Das Verfahren zur Bestimmung des Preisträgers/der Preisträgerin sieht eigentlich vor, dass zunächst das Kuratorium eine Jury benennt, die aus einigen vorgeschlagenen Künstler*nnen einen Preisträger oder eine Preisträgerin auswählt. Als im Oktober die Sitzung des Kuratoriums stattfand, machte das Museum Wiesbaden der Vorschlag, in diesem Jahr  einen verkürzten Verfahrensweg zu beschreiten. Zielsetzung sei es, Preisverleihung und Ausstellung, dem Turnus der vergangenen Preisverleihungen folgend, in 2022 durchzuführen. Die Realisierung im „documenta-Jahr“ bringe  eine erhöhte Aufmerksamkeit sowie die Chance, die hessische Landeshauptstadt und diese Ausstellung noch stärker überregional/international in den Fokus von Kunstinteressierten zu bringen. Angesichts der aktuellen Situation wurde dem Kuratorium vorgeschlagen, auf die Einberufung einer Jury im herkömmlichen Sinn zu verzichten und sich stattdessen bei der Entscheidungsfindung „auf die externe Expertise eines ausgewiesenen Fachmannes (Dr. Holger Broeker/Kunstmuseum Wolfsburg) sowie die interne Expertise des Museums zu berufen“. Die Preisträgerausstellung könne 2022 im Museum Wiesbaden stattfinden, wobei eine Kooperation mit dem neuen Museum Reinhard Ernst geplant sei.

„A collage a day keeps the virus away.“

In einem FAZ-Interview beschrieb der Künstler kürzlich seinen Umgang mit der Pandemiesituation in seiner New Yorker Heimat: „Bloß nicht verrückt werden! Ich kann ein bis zwei Tage in der Woche ins Atelier gehen, wenn ich zu Hause bin, mache ich eine Menge Collagen. „A collage a day keeps the virus away.“

Frank Stella wird der siebte Preisträger nach Agnes Martin, Robert Mangold, Brice Marden, Rebecca Horn, Ellsworth Kelly und Richard Serra. Der Jawlenskypreis ist mit 18.000 Euro dotiert und mit einer Ausstellung im Museum Wiesbaden verbunden. Des Weiteren soll eine Arbeit der Preisträgerin oder des Preisträgers angekauft werden.
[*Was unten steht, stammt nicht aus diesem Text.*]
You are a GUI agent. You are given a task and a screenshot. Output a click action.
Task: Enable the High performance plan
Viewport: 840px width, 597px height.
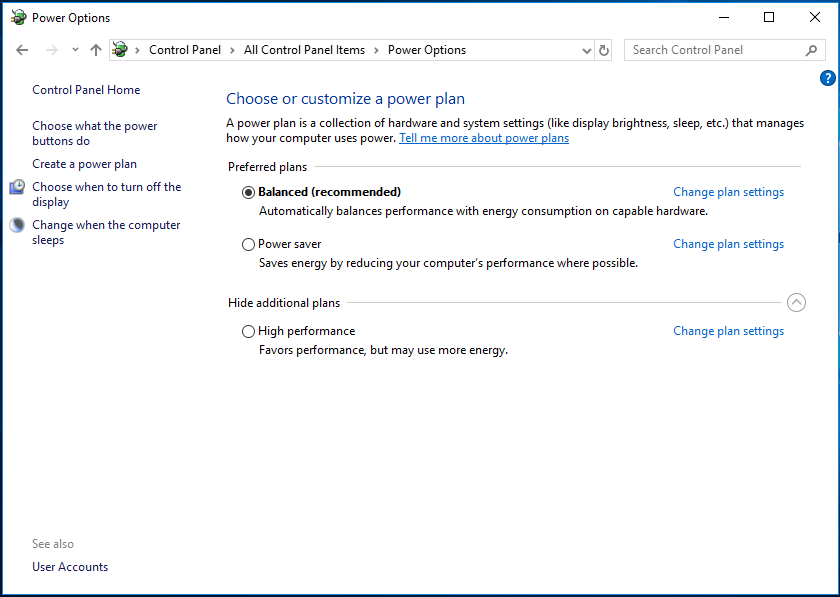coord(248,331)
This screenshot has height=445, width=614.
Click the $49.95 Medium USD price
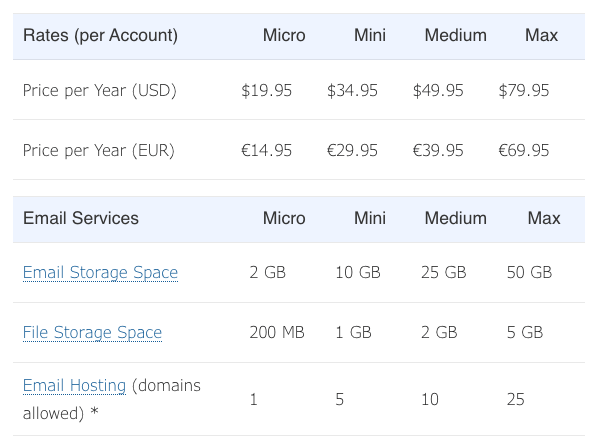point(438,90)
Diskussion im Kulturbeirat

Das Thema Jawlensky-Preis steht auch in der nächsten Sitzung des Kulturbeirats am Donnerstag, 18. November, um 18 Uhr im Schlachthof auf der Tagesordnung. Die Anzahl der Zuschauer*innen ist begrenzt. An der Sitzung interessierte Bürger*innen werden deshalb gebeten, sich vorab bei der Geschäftsstelle Kulturbeirat telefonisch unter (0611) 314475 oder per E-Mail an kulturbeirat@wiesbaden.de anzumelden. Die gültigen Hygiene- und Abstandsvorschriften sind jederzeit zu beachten. Teilnehmer müssen sich in die vor Ort ausgelegte Namensliste eintragen. Es muss ein Mund-Nasen-Schutz getragen werden. Die verbindliche Einlasszeit zur Sitzung ist 17.30 Uhr.